I achieved loneliness at an early age. In nursery school I would walk across the room and kick over other children’s building blocks. I did not play well with others. I was a troubled child, meaning I caused trouble.
I paid a heavy price for this hostile behavior. I didn’t have the support of friends. Where most kids went out to play after school, I headed for the library. A bookworm who checked out a book and tried to finish it before bed. Books like the Hardy Boys, sports stories by John Tunis. However entertaining, they emphasized my athletic weakness and failed to raise my spirits. They were reminders I was terrible at sports and physical activity; my insecurities deepened. There were no books written for boys like me.
The “Ban the Books” movement might bring back the pain I suffered as a preteen. I’m delighted that children can read books showing that it is ok to be gay. Books like this would have changed my life. Books are probably the only way I could learn that my dark secret wasn’t so dark. They would have quieted my fear that anyone who knew would shun me.
My fear of being found out shut me off from others and made me stupid. It stopped me from knowing what other people believed. My nightmares and anxieties went unquestioned and achieved the certainty of truth. Having no friends that I truly trusted stopped me from appreciating people who were supportive. Nor did I learn the smart answers to stop mean remarks that hurt. Stupidly I felt certain that I had to hide my inner self from everyone. Seeking a magic solution, I stopped using the word “suck.”
Looking back, I believe the banned books could have rescued me from the harsh conviction that I was disgusting. Only in books, in the privacy of my own room, could I have accepted the idea that my life had hope and that my loneliness was unnecessary.
My isolation meant I lost the benefit of early childhood friends; learning what banter is friendly and what banter is mean and should be ignored.
Books don’t make children gay. Parents don’t make children gay. Teachers don’t make children gay. Don’t fall into the trap of thinking children are malleable and informed by adults. Each student comes to school with his or her own needs and personality, paramount among these is finding friends.

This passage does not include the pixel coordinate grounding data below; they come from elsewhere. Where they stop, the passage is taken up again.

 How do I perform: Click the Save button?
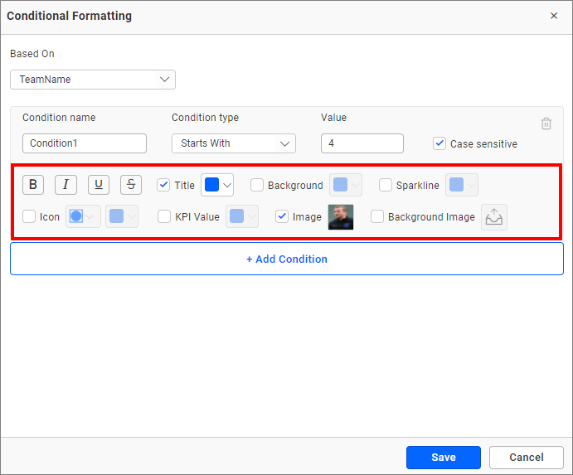(443, 458)
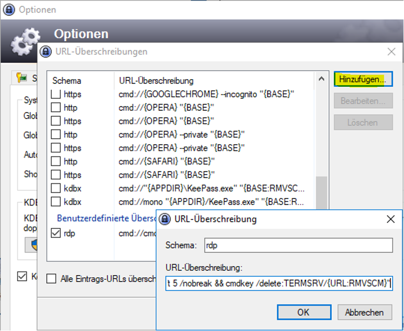Cancel with the Abbrechen button
This screenshot has width=404, height=331.
coord(364,313)
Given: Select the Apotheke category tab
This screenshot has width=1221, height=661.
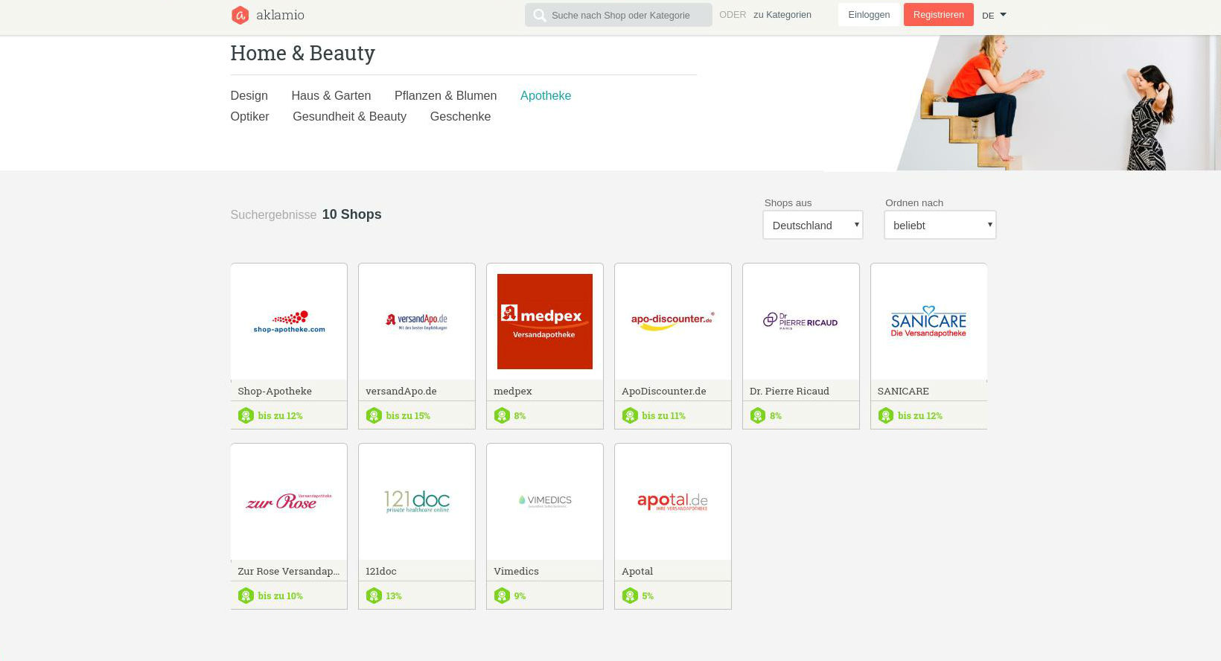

In school, students have favorite teachers and others they resist. Even the young aren’t surprised that adults have disagreements. It is a mistake to think that teachers dominate children. Teachers constantly complain, “They just won’t listen.”
Florida’s Parent Rights law popularly known as “don’t say gay” is tone deaf to these realities. Good teachers watch children’s developments with a kindly concern.
Hard right conservatives who ignite parental anger ignore the social side of schooling. These adults make the teacher’s job difficult when they should be supportive of a teacher’s effort to make children happy.